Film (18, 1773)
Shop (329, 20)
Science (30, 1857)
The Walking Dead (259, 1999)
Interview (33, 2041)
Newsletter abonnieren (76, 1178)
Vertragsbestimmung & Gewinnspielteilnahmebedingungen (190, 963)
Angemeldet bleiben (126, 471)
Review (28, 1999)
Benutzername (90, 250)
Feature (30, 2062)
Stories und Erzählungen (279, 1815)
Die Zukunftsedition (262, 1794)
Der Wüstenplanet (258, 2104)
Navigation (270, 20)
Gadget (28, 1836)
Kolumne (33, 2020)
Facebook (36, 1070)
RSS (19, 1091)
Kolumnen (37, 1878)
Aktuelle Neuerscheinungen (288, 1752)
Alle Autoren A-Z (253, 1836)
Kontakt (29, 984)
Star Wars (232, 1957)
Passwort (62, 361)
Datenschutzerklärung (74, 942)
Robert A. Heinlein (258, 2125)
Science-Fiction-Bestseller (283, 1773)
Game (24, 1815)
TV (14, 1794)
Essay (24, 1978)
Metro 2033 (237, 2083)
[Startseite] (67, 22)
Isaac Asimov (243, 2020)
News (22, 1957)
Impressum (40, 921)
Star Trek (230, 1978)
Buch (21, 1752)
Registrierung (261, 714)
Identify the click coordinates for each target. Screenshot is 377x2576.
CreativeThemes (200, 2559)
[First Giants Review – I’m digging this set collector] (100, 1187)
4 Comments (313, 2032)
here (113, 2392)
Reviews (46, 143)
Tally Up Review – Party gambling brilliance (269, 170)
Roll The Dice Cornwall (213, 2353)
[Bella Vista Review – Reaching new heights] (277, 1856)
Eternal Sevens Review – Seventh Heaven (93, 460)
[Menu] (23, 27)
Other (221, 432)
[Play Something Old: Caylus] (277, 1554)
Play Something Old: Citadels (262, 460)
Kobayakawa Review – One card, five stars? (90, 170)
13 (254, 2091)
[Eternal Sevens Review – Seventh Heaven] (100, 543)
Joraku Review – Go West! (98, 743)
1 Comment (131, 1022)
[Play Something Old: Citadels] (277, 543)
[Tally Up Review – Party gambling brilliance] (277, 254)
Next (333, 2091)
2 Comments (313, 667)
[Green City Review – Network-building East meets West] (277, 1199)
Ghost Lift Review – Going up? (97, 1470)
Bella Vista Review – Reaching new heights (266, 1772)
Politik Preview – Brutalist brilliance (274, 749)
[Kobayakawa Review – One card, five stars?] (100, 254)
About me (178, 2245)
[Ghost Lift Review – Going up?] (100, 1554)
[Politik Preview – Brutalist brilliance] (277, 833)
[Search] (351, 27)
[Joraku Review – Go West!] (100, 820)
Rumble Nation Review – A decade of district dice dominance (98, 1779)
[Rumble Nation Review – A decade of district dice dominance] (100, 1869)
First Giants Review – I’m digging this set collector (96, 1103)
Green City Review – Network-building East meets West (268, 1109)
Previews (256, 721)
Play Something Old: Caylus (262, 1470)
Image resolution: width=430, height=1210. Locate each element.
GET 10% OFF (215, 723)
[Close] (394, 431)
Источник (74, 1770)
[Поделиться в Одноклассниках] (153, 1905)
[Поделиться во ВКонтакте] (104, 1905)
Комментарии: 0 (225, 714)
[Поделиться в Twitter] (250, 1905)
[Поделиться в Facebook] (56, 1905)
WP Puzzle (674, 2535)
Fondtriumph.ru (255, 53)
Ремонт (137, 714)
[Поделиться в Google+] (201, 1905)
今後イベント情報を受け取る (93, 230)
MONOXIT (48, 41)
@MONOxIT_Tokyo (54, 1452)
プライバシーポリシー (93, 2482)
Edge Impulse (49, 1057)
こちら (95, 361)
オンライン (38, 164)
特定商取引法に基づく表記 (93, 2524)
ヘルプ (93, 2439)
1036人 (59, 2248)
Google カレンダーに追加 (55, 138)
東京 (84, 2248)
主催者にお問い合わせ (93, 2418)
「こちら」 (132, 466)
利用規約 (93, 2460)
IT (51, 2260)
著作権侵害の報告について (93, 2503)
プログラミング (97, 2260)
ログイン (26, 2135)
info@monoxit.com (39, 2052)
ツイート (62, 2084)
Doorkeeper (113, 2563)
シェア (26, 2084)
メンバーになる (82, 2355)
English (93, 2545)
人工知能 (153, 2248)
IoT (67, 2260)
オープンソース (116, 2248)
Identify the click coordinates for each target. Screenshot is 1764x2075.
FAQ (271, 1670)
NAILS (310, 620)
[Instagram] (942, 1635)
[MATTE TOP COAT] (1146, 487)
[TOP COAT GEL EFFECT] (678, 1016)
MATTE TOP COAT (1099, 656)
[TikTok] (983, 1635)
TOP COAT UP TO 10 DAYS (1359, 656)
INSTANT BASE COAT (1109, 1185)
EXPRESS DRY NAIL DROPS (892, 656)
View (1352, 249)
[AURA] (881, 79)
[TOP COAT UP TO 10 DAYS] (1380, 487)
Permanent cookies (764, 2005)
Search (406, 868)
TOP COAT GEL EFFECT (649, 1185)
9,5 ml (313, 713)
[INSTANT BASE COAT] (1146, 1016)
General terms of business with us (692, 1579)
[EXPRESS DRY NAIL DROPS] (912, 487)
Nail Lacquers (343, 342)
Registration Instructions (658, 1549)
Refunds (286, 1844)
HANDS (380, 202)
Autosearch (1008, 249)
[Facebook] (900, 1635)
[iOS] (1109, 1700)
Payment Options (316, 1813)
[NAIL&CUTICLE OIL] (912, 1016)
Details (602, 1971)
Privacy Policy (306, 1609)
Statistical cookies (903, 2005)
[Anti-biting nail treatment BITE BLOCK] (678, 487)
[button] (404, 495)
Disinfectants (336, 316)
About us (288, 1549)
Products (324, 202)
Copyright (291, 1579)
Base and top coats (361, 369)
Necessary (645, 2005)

■ Description of the task
Would you filter the records and copy out each line containing "Vista"?

■ Task result
[Bella Vista Review – Reaching new heights] (277, 1856)
Bella Vista Review – Reaching new heights (266, 1772)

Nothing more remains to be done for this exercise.